Literal belief is literally real.

And the depths of irony in Welby’s ‘that misused word’ has my head spinning. Here’s a summary of Christian theology

Jesus literally rose from the dead … allegorically … such that there’s no actual evidence that he did … and no real requirement to provide evidence … except that if you have faith, and believe it, it will be literally true …

And so the nonsense goes on like the endless Easter parades I used to watch as countless churches gathered and marched to bands.

Laid stone cold dead in Joseph’s tomb on Friday, on Sunday morning the tomb is empty, he is physically, bodily, tangibly alive. Why would we presume to know better than these first witnesses what took place?

Let me see …. because there were no witnesses? Because there is no evidence of witness to the death let alone any resurrection? Because a fourth century Emperor got tired of all the conflicting stories and with a bit of arguing and a game of eenie-meanie-miny-mo (there’s as much evidence of that as there is of the resurrection) chose which fairy tales would make the least implausible gospels?

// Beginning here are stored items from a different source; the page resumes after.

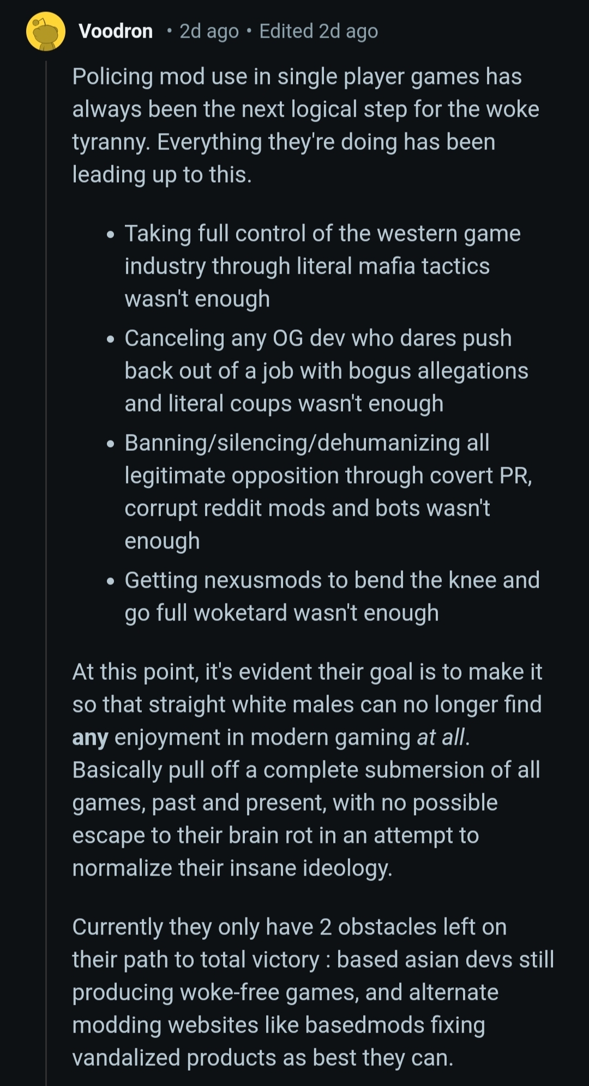
Task: Tap the opening paragraph about policing mod use
Action: pos(305,125)
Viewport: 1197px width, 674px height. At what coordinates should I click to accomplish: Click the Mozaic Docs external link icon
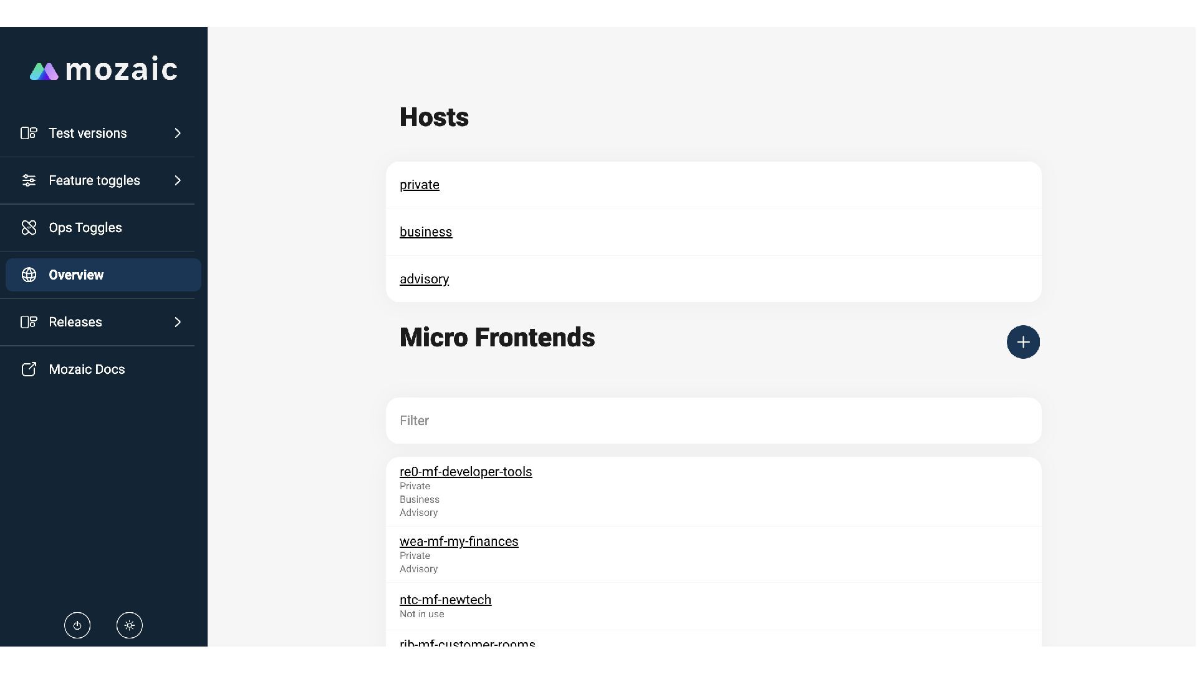[x=29, y=369]
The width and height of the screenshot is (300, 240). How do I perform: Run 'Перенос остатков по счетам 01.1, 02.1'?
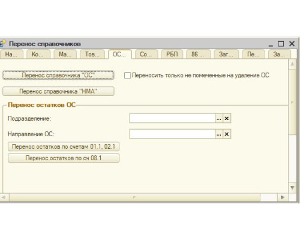tap(64, 146)
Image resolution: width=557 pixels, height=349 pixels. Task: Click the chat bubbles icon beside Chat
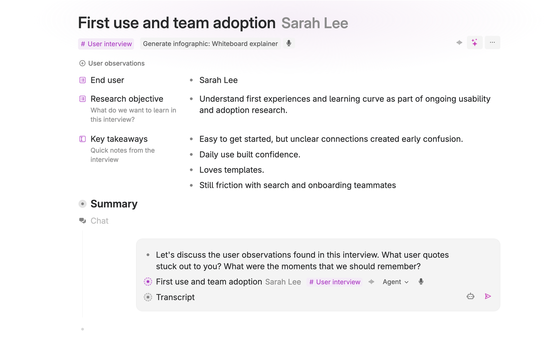point(82,221)
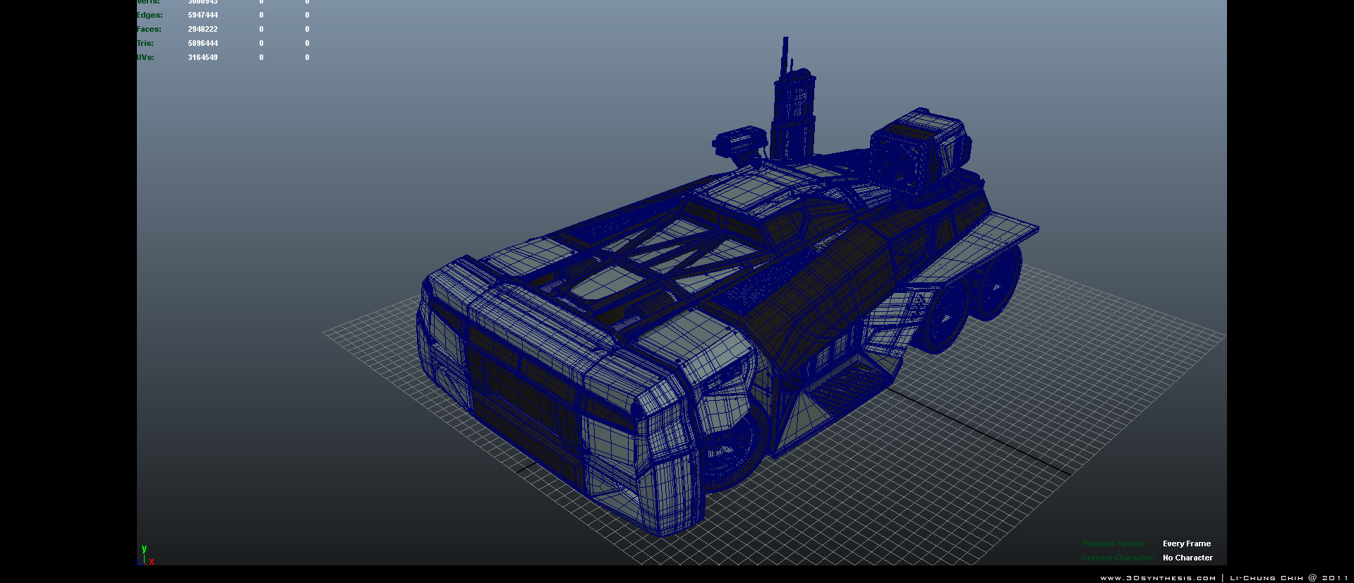
Task: Click the Tris label in HUD
Action: point(145,43)
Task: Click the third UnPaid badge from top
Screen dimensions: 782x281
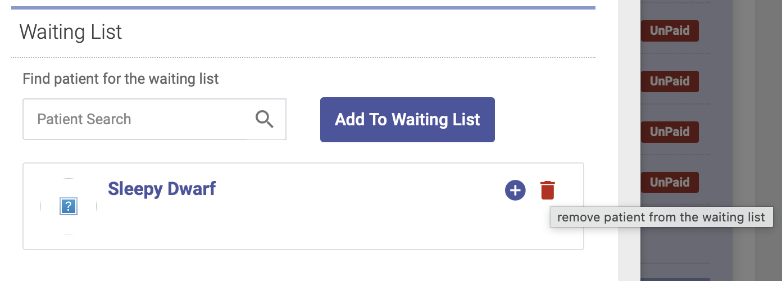Action: coord(670,132)
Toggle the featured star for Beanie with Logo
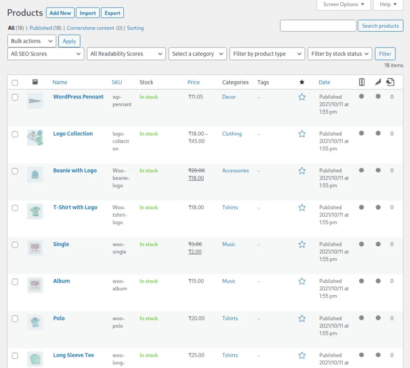The width and height of the screenshot is (410, 368). [x=302, y=171]
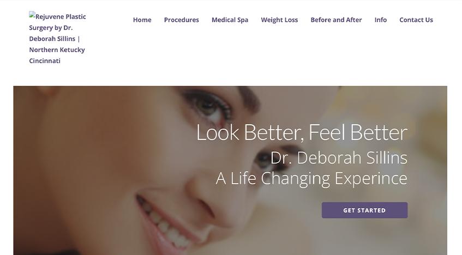Click 'Deborah Sillins |' line in the logo
462x255 pixels.
[x=55, y=39]
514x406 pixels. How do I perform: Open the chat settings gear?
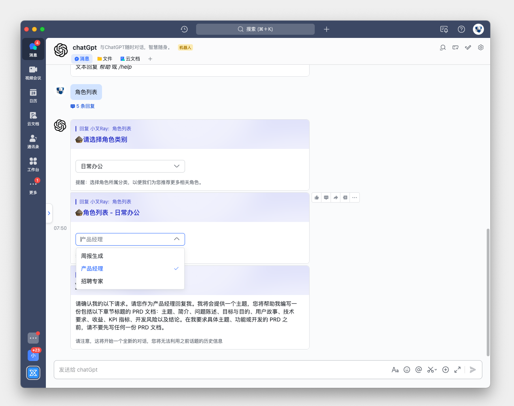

Welby knows damned well how flaky Christian history is. He knows damned well that none of the gospels represent a true interpretation of what little biblical ‘original sources’ exist.

It happened: the witnesses are those who met him. Today the calling of every Christian is to be a witness to the Resurrection.

Let that sink in. “Today the calling of every Christian is to be a witness to the Resurrection” As much a ‘literally happened’ witness as any original person that happened to live around the time Jesus is supposed to have died and been resurrected … by himself.

How do you do that, resurrect yourself, when you’re dead without not really being dead, as in dead dead, not an undeadable deity pretending to be dead? God did it? But Jesus IS God? Miracle! Maybe Harry Potter is literally true by the same sort of miracle.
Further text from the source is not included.